The image sets are composed of single images from each device, of the exact same scene, taken at the exact same time, followed by zoomed-frames taken from the same images. The zoom frames are meant to show close-up detail and image quality. You can click the first three images on each page to see the full-size, full-resolution images captured by each device.
Now, on to my conclusion....
Nokia Lumia 1020, Samsung GS4 and HTC One Camera Comparison Conclusion
In the first set of images, the blue of the sky and the golden dome of the Massachusetts State House are bright and vivid in the Lumia image. You can see detail in the clouds that can't be seen in either the GS4 or HTC One images. The State House dome is barely visible in the HTC picture.
The second set of images demonstrates the richness of color in the Lumia 1020 image compared to the images from the other devices.

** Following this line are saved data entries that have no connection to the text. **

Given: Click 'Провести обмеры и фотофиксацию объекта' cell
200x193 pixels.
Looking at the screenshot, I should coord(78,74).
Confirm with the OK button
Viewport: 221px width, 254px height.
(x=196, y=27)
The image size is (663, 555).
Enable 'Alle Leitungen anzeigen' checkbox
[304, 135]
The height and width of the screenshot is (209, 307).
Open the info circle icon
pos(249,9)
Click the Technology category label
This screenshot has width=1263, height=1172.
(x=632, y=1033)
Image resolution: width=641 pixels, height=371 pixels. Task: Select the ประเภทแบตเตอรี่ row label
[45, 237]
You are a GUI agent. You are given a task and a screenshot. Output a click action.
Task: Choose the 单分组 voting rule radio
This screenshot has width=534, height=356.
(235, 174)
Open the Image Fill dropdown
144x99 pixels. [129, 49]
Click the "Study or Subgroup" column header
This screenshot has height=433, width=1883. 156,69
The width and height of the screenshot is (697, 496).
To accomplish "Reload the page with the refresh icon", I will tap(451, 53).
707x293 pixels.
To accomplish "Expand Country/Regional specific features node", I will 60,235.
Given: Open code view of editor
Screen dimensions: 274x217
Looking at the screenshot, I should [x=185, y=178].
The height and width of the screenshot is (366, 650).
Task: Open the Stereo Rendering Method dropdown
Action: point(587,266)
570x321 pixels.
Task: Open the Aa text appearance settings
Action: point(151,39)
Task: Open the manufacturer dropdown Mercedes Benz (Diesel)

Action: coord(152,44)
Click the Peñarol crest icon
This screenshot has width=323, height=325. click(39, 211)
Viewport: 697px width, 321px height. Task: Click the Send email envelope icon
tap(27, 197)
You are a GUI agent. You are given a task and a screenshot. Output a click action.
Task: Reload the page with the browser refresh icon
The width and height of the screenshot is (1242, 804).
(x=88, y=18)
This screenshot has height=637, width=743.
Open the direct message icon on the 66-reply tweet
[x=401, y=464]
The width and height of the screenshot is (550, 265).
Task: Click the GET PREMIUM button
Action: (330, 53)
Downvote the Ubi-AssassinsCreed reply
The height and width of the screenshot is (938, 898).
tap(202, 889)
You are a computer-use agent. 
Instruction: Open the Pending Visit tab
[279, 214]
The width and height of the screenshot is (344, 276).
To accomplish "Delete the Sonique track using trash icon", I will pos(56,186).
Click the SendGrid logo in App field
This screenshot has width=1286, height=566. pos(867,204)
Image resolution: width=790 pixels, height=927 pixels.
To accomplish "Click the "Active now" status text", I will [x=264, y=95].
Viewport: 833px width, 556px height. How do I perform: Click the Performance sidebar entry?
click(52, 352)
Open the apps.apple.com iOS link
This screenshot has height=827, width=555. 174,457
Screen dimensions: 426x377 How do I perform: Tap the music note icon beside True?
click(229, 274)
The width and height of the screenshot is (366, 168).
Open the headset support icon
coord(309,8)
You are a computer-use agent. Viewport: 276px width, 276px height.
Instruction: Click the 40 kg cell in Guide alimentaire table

The zoomed-in frame with the swan is a good example of the level of detail captured by each device; the ripples around the swan are much clearer in the Lumia images, and they're barely visible in the HTC One picture.
The final set of images also shows rich colors in both the Lumia and Galaxy S4 shots. The Lumia colors appear slightly more true to life. In the zoomed in the images of the George Washington Statue, the Galaxy S4 actually captured slightly more detail--look at the name Washington in the base of the statue. But the Lumia's light and color balance is better overall.
It's clear from the three sets of images that the Nokia Lumia 1020 does indeed consistently capture better quality images than both the Samsung Galaxy S4 and the HTC One. The colors appear brighter, details are more crisp and clear, and the photos look more natural overall.
That said, when you use the Lumia 1020's Pro Cam mode, the mode that captures the highest-resolution images, the device, by default, captures two images every time you snap a shot: a 5MP JPEG and a 34MP JPEG. If you take a quick picture and then send it to a friend via email, or to Facebook, Twitter or any other social network, you can only send the 5MP image--which obviously, doesn't look as good as the 34MP pic. A quick-edit feature lets you crop and zoom in on any full-resolution image you take using Pro Cam mode, so you can crop images any way you like. But the cropped images are only 5MP, not 34MP.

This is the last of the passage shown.